Reproduce each line of the data below without changing anything.

-------- PROVIDED ENTRIES

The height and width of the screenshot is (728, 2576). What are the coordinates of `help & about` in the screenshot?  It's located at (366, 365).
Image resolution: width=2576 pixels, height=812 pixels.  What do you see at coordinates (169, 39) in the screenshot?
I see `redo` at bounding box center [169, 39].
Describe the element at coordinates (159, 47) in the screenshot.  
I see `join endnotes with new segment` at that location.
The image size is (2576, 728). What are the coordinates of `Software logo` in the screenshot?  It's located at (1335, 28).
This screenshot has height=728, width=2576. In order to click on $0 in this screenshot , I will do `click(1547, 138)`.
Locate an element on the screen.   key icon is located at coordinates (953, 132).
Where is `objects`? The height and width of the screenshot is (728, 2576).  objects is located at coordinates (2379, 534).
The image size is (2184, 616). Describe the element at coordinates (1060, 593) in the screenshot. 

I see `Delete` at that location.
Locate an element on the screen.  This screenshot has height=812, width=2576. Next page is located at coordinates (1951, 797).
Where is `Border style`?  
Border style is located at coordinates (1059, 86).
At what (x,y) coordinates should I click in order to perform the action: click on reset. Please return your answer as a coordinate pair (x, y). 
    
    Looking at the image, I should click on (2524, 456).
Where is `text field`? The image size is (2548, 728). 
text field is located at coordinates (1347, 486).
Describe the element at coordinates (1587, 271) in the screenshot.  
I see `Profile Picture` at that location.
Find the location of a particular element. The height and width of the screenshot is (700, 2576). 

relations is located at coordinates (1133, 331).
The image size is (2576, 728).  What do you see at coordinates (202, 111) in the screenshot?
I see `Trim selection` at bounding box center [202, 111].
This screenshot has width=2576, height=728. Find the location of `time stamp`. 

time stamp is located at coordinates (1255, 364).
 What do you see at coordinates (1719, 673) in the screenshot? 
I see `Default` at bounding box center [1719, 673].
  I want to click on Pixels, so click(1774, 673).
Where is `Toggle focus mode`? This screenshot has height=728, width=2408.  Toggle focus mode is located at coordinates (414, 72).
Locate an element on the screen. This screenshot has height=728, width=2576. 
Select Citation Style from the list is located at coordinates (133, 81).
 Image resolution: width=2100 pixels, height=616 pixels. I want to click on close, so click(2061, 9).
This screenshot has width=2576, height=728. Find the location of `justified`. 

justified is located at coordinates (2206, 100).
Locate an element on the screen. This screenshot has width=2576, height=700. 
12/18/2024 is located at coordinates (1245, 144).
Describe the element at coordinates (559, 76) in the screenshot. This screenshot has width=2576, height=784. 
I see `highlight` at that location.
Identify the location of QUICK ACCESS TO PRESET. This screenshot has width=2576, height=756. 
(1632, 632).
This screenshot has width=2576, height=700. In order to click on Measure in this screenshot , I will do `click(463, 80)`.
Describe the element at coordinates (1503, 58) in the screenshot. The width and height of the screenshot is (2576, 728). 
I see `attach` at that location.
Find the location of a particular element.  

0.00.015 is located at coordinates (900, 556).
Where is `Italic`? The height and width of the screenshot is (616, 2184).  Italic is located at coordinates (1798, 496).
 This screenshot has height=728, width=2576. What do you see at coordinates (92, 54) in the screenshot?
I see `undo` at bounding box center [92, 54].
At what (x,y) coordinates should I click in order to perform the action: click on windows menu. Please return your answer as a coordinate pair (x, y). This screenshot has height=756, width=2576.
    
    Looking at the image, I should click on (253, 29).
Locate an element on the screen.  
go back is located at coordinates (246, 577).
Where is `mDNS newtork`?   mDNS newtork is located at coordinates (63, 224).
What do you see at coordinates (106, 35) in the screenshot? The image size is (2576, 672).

----------------

• _COMPLETE ANSWER_
The height and width of the screenshot is (728, 2576). What are the coordinates of `help & about` in the screenshot?  It's located at (366, 365).
Image resolution: width=2576 pixels, height=812 pixels.  What do you see at coordinates (169, 39) in the screenshot?
I see `redo` at bounding box center [169, 39].
Describe the element at coordinates (159, 47) in the screenshot.  
I see `join endnotes with new segment` at that location.
The image size is (2576, 728). What are the coordinates of `Software logo` in the screenshot?  It's located at (1335, 28).
This screenshot has height=728, width=2576. In order to click on $0 in this screenshot , I will do `click(1547, 138)`.
Locate an element on the screen.   key icon is located at coordinates (953, 132).
Where is `objects`? The height and width of the screenshot is (728, 2576).  objects is located at coordinates (2379, 534).
The image size is (2184, 616). Describe the element at coordinates (1060, 593) in the screenshot. 

I see `Delete` at that location.
Locate an element on the screen.  This screenshot has height=812, width=2576. Next page is located at coordinates (1951, 797).
Where is `Border style`?  
Border style is located at coordinates (1059, 86).
At what (x,y) coordinates should I click in order to perform the action: click on reset. Please return your answer as a coordinate pair (x, y). 
    
    Looking at the image, I should click on (2524, 456).
Where is `text field`? The image size is (2548, 728). 
text field is located at coordinates (1347, 486).
Describe the element at coordinates (1587, 271) in the screenshot.  
I see `Profile Picture` at that location.
Find the location of a particular element. The height and width of the screenshot is (700, 2576). 

relations is located at coordinates (1133, 331).
The image size is (2576, 728).  What do you see at coordinates (202, 111) in the screenshot?
I see `Trim selection` at bounding box center [202, 111].
This screenshot has width=2576, height=728. Find the location of `time stamp`. 

time stamp is located at coordinates (1255, 364).
 What do you see at coordinates (1719, 673) in the screenshot? 
I see `Default` at bounding box center [1719, 673].
  I want to click on Pixels, so click(1774, 673).
Where is `Toggle focus mode`? This screenshot has height=728, width=2408.  Toggle focus mode is located at coordinates (414, 72).
Locate an element on the screen. This screenshot has height=728, width=2576. 
Select Citation Style from the list is located at coordinates (133, 81).
 Image resolution: width=2100 pixels, height=616 pixels. I want to click on close, so click(2061, 9).
This screenshot has width=2576, height=728. Find the location of `justified`. 

justified is located at coordinates (2206, 100).
Locate an element on the screen. This screenshot has width=2576, height=700. 
12/18/2024 is located at coordinates (1245, 144).
Describe the element at coordinates (559, 76) in the screenshot. This screenshot has width=2576, height=784. 
I see `highlight` at that location.
Identify the location of QUICK ACCESS TO PRESET. This screenshot has width=2576, height=756. 
(1632, 632).
This screenshot has width=2576, height=700. In order to click on Measure in this screenshot , I will do `click(463, 80)`.
Describe the element at coordinates (1503, 58) in the screenshot. The width and height of the screenshot is (2576, 728). 
I see `attach` at that location.
Find the location of a particular element.  

0.00.015 is located at coordinates (900, 556).
Where is `Italic`? The height and width of the screenshot is (616, 2184).  Italic is located at coordinates (1798, 496).
 This screenshot has height=728, width=2576. What do you see at coordinates (92, 54) in the screenshot?
I see `undo` at bounding box center [92, 54].
At what (x,y) coordinates should I click in order to perform the action: click on windows menu. Please return your answer as a coordinate pair (x, y). This screenshot has height=756, width=2576.
    
    Looking at the image, I should click on (253, 29).
Locate an element on the screen.  
go back is located at coordinates (246, 577).
Where is `mDNS newtork`?   mDNS newtork is located at coordinates (63, 224).
What do you see at coordinates (106, 35) in the screenshot? The image size is (2576, 672).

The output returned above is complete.